We recently received a question wanting know about any legal requirements for massage therapists to break confidentiality with clients when they reveal things like abuse (e.g., child, elder, partner, etc.), suicide threats or attempts, mental health issues, or crimes committed. Well, my first thought was, if there are legal requirements they are probably addressed under licensure.

So, since I’m licensed in the state of Arizona, I decided to check out the Arizona State Board of Massage Therapy website for statutes and rules. I found two areas related to this subject:

In Chapter 42 of the Arizona Revised Statutes, under Article 3 Regulation:

32-4253. Disciplinary action; grounds; definitions A. The following are grounds for disciplinary action: 16. Failing to adhere to the recognized standards and ethics of the massage therapy profession.

And in Title 4 of the Arizona Administrative Code Rules, under Chapter 15 Board of Massage Therapy:

R4-15-103. Ethical Standards Pursuant to A.R.S. § 32-4203(A)(6), the Board is adopting the following ethical standards, which a licensee is required to meet: 1. When a licensee agrees to provide massage therapy to a client, the licensee shall: g. Safeguard the confidentiality of all client information unless disclosure is requested by the client in writing, medically necessary, required by law, or necessary for the protection of the public;

I know, pretty vague, but I think we can work with this because it’s about ethics.

Standards of Ethics

Under Disciplinary Action, it suggests that we have to “adhere to the recognized standards of ethics of the massage therapy profession.” So I went to a few websites to explore the codes and standards published by some of our most recognized organizations:

NCBTMB Ethical Standard III: Confidentiality

Standard III(a): protect the confidentiality of the client’s identity and information in all conversations, advertisements, and any and all other matters unless disclosure of identifiable information is requested by the client in writing, is medically necessary, or is required by law;

 AMTA Standards of Practice

3. Professional Relationships with Clients: 3.2 The Practitioner maintains appropriate professional standards of confidentiality.

ABMP Code of Ethics

7. Commitment to Confidentiality: I will keep client communication and information confidential and will not share client information without the client’s written consent, within the limits of the law. I will ensure every effort is made to respect a client’s right to privacy and provide an environment where personal health-related details cannot be overheard or seen by others.

It’s clear that I’m required to keep my interactions with clients confidential. Of course I am. But it looks like some disclosure may still be necessary, by law. The tricky part is that none of these sources define which disclosures the law may require me to make, exactly.
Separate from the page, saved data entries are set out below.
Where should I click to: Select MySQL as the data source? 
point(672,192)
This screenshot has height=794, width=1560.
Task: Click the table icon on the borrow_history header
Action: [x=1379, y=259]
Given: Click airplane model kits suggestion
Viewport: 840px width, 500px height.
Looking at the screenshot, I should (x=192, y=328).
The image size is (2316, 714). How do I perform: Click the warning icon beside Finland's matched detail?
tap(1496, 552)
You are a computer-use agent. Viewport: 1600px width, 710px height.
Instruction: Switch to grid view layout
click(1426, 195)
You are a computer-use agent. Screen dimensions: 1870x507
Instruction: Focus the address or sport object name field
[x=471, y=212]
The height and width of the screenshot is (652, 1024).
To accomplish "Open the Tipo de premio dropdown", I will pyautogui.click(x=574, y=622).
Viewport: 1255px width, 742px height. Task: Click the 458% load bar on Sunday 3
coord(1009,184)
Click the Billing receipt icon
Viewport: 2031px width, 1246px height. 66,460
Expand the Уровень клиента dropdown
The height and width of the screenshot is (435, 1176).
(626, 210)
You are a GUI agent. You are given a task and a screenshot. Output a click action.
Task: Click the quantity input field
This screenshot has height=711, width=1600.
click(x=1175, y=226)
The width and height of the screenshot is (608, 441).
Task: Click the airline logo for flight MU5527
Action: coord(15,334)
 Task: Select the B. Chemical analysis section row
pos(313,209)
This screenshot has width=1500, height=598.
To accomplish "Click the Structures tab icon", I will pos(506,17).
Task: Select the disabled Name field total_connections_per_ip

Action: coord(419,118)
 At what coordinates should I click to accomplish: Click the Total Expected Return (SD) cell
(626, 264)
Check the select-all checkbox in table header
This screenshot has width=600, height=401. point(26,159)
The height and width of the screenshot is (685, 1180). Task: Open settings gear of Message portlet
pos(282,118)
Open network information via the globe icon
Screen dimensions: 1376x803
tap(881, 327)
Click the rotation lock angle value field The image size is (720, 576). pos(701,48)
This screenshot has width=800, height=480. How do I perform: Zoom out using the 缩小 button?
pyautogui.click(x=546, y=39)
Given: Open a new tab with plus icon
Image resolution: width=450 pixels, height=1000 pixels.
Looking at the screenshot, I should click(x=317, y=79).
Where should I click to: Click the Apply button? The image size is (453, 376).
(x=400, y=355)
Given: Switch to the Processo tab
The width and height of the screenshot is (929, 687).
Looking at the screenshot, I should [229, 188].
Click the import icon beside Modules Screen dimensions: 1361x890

In The Ethics of Touch by Ben Benjamin and Cherie Sohnen-Moe, we are told: “Some reasons for breaking confidentiality include: there’s a clear and imminent danger to the client or another individual; a client discloses an intention to commit a crime; you suspect abuse or neglect of a child, an elderly person, or an incapacitated individual.” And since massage therapists have adopted many ethical standards similar psychologists over the years (due to similar one-on-one intimacy and power differentials), it makes sense that the law may require similar disclosures. Here’s what the American Psychological Association website says about confidentiality:

In some specific situations, psychologists can share information without the client’s written consent. Common exceptions are:

  • Psychologists may disclose private information without consent in order to protect the patient or the public from serious harm — if, for example, a client discusses plans to attempt suicide or harm another person.
  • Psychologists are required to report ongoing domestic violence, abuse or neglect of children, the elderly or people with disabilities. (However, if an adult discloses that he or she was abused as a child, the psychologist typically isn’t bound to report that abuse, unless there are other children continuing to be abused.)
  • Psychologists may release information if they receive a court order. That might happen if a person’s mental health came into question during legal proceedings.

That gives me a little better idea of the critical issues we are dealing with here. I’m sure the legal requirements vary from state to state, region to region, and it may even depend on whether or not a massage practitioner is considered a healthcare provider in a particular state. But, it makes sense that I may be asked to disclose confidential information under certain circumstances.

The harder question for me is, when should I report something without being asked?

On the surface it seems simple: report to the authorities if someone is in danger. Period. But what about the domestic violence victim who won’t report it herself, or the child abuse victim without any bruises or other evidence? Will I be putting these people in more danger by sending the authorities to their house if nothing can be done? It’s not fair, but too often authorities say they cannot do anything about it if the alleged victim won’t press charges or if they cannot prove anything happened. These are the realities that make ethical dilemmas so hard sometimes.

I take confidentiality seriously. But, with the privilege of providing therapeutic touch comes great responsibility, especially to those who cannot speak for themselves. So, I probably shouldn’t worry so much about what the law requires, I should probably be more concerned with what’s the right thing to do.

The Bottom Line

Whether or not it makes me uncomfortable, I am obligated by my choice of profession (and frankly, because I’m a human being), to report anything that I believe puts someone in imminent danger—whether that’s me, the client, or anyone else.

Often doing the right thing means having to make those hard choices.